**ACTION ITEM**
The reply is to be an exact repetition of the entries that follow, with each picture left out.

(INFORMATION SHOWN begins)

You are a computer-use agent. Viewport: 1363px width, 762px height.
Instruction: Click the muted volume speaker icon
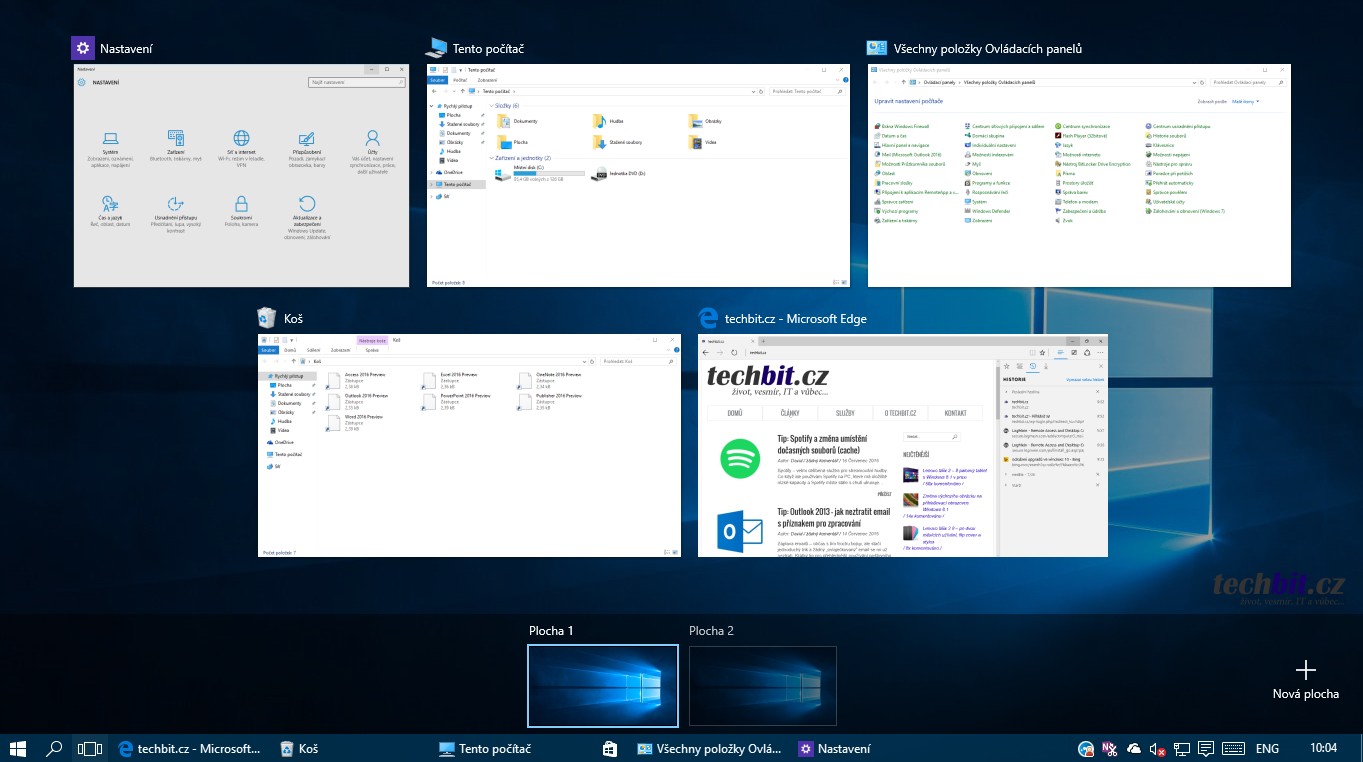[1157, 748]
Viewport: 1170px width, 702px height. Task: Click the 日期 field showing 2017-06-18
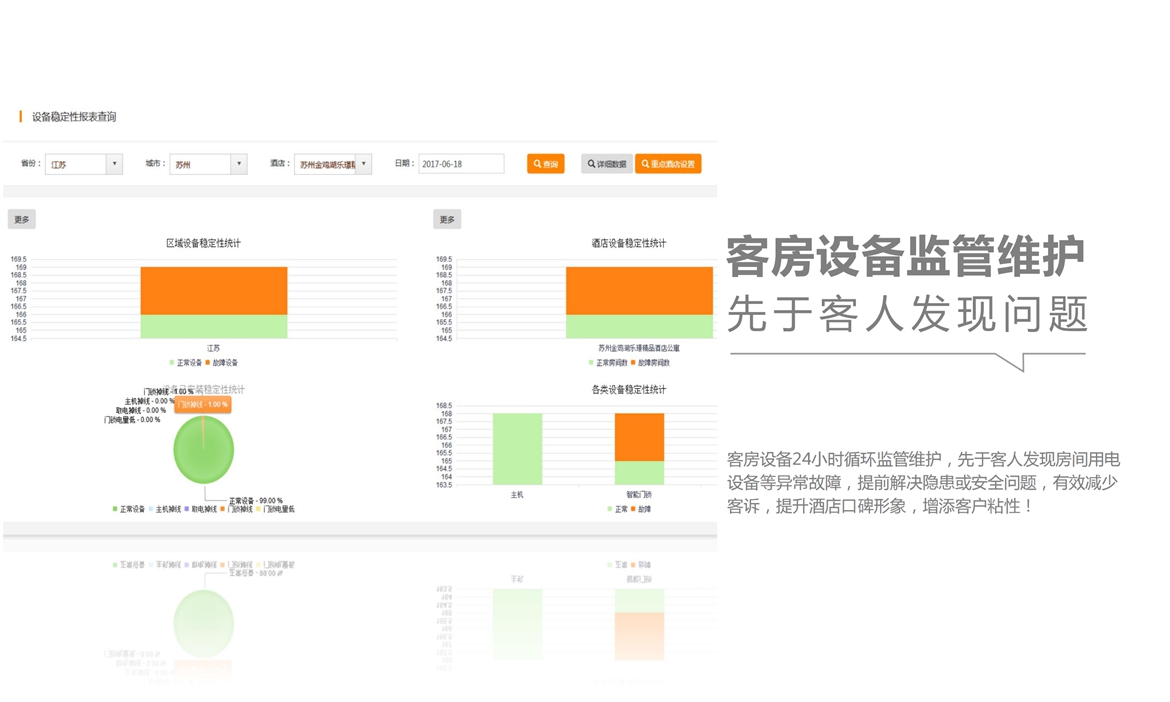(460, 164)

(INFORMATION SHOWN ends)

**REPLY TO THE TASK**
You are a computer-use agent. Viewport: 1363px width, 762px height.
Instruction: Click the muted volume speaker icon
[1157, 748]
Viewport: 1170px width, 702px height. Task: Click the 日期 field showing 2017-06-18
(460, 164)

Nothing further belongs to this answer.